## start Given data

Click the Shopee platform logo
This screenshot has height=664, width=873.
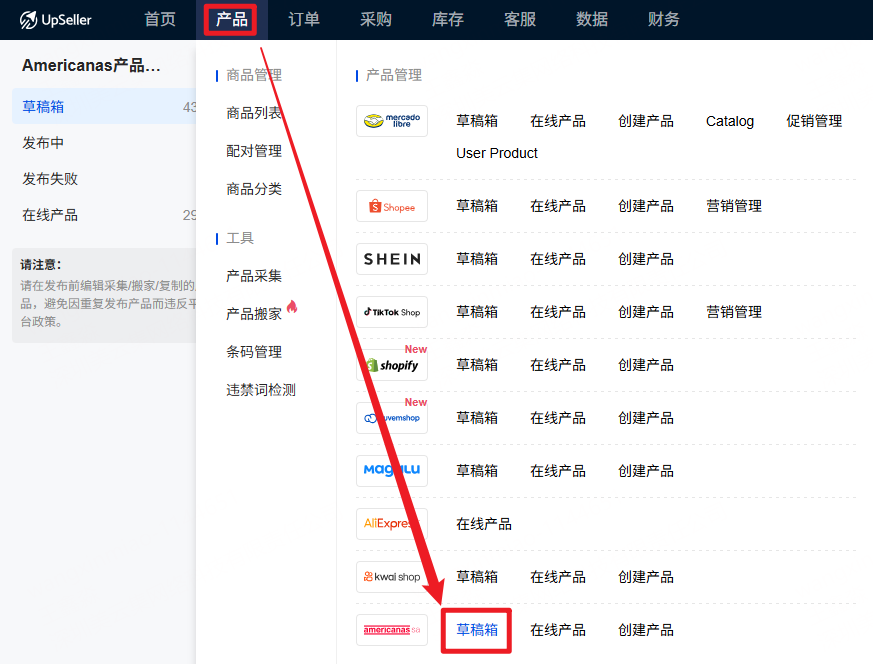coord(392,206)
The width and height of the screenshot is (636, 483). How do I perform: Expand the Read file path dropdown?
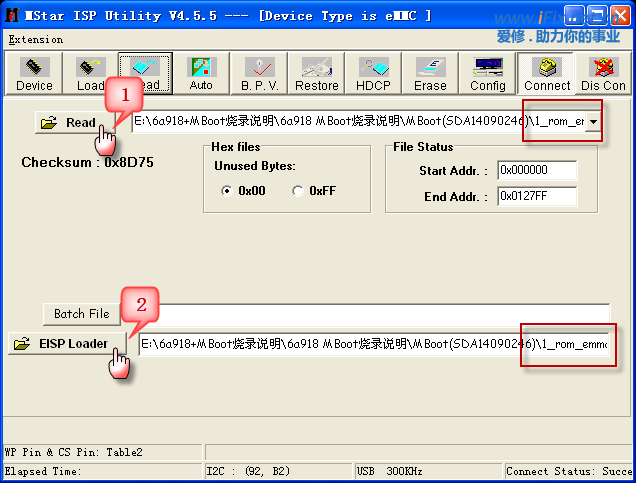click(x=594, y=122)
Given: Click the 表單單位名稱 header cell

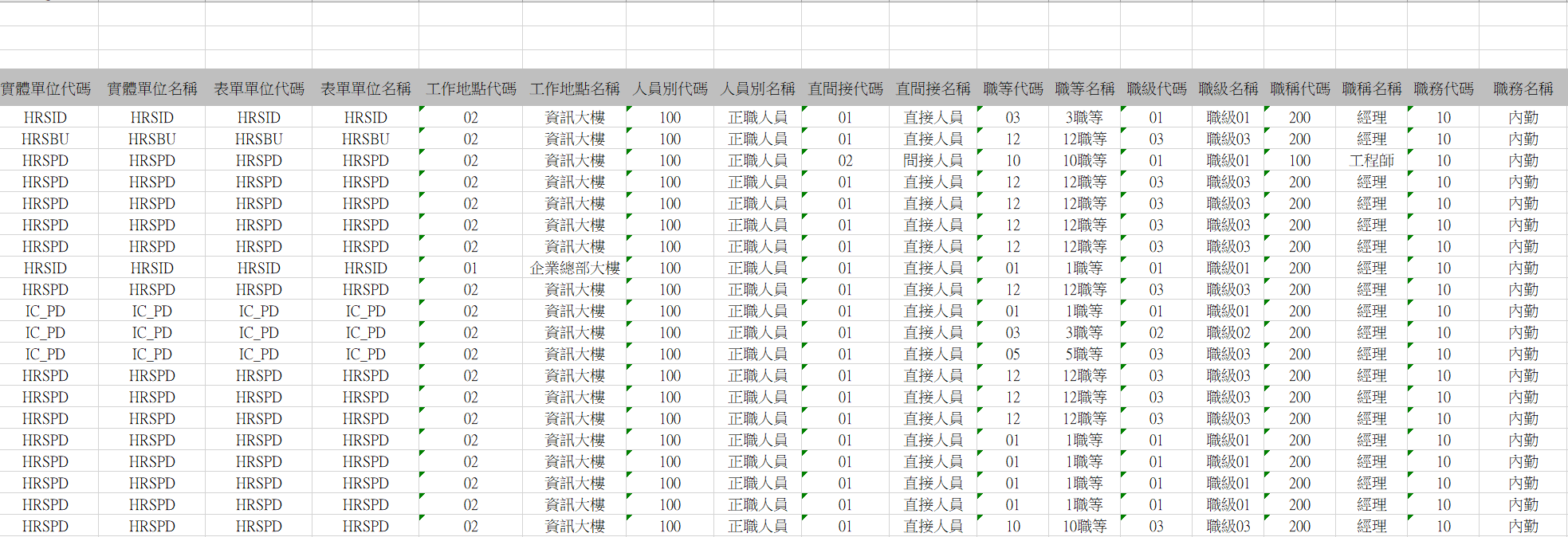Looking at the screenshot, I should [x=365, y=88].
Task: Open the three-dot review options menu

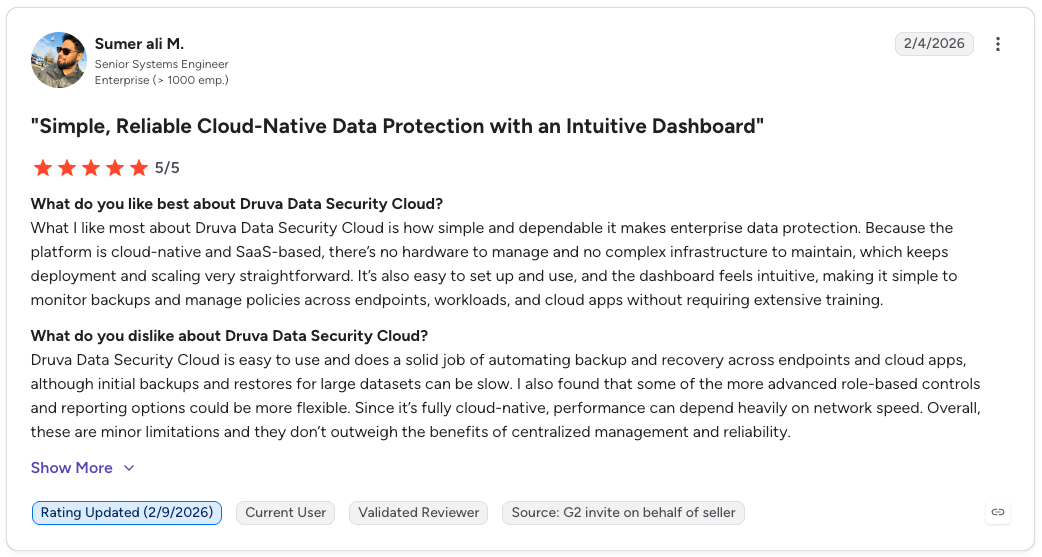Action: tap(997, 44)
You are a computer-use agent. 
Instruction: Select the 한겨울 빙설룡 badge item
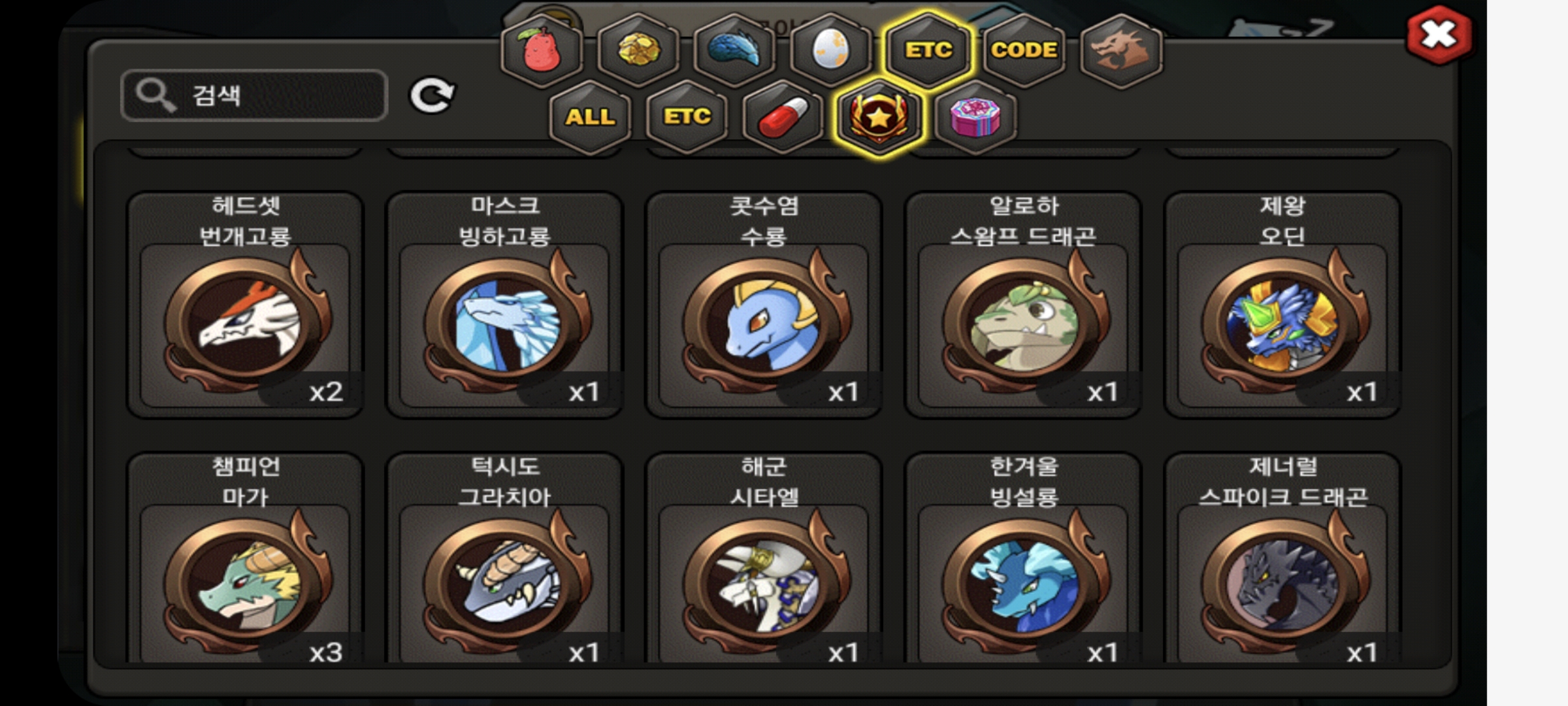pyautogui.click(x=1023, y=558)
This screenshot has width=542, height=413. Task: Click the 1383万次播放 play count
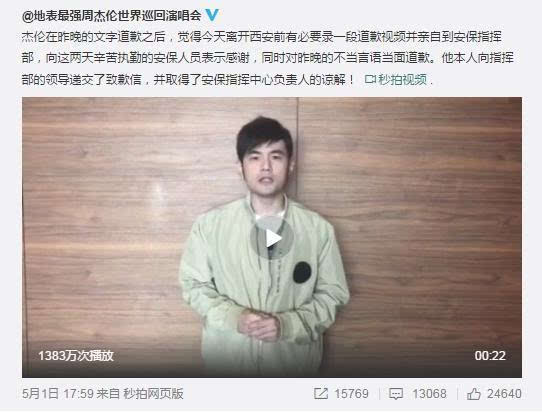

## end Given data

Rewrite every row above, replacing each "Task" with "Goal" and changing nothing else. Leave out the pictures.

(Response):
Click the Shopee platform logo
This screenshot has height=664, width=873.
coord(392,206)
The width and height of the screenshot is (636, 483). How do I perform: Expand the Read file path dropdown?
click(x=594, y=122)
Given: Click the 表單單位名稱 header cell

Looking at the screenshot, I should [x=365, y=88].
Goal: Open the three-dot review options menu

Action: tap(997, 44)
You are a computer-use agent. 
Instruction: Select the 한겨울 빙설룡 badge item
pyautogui.click(x=1023, y=558)
This screenshot has width=542, height=413. Goal: Click the 1383万次播放 play count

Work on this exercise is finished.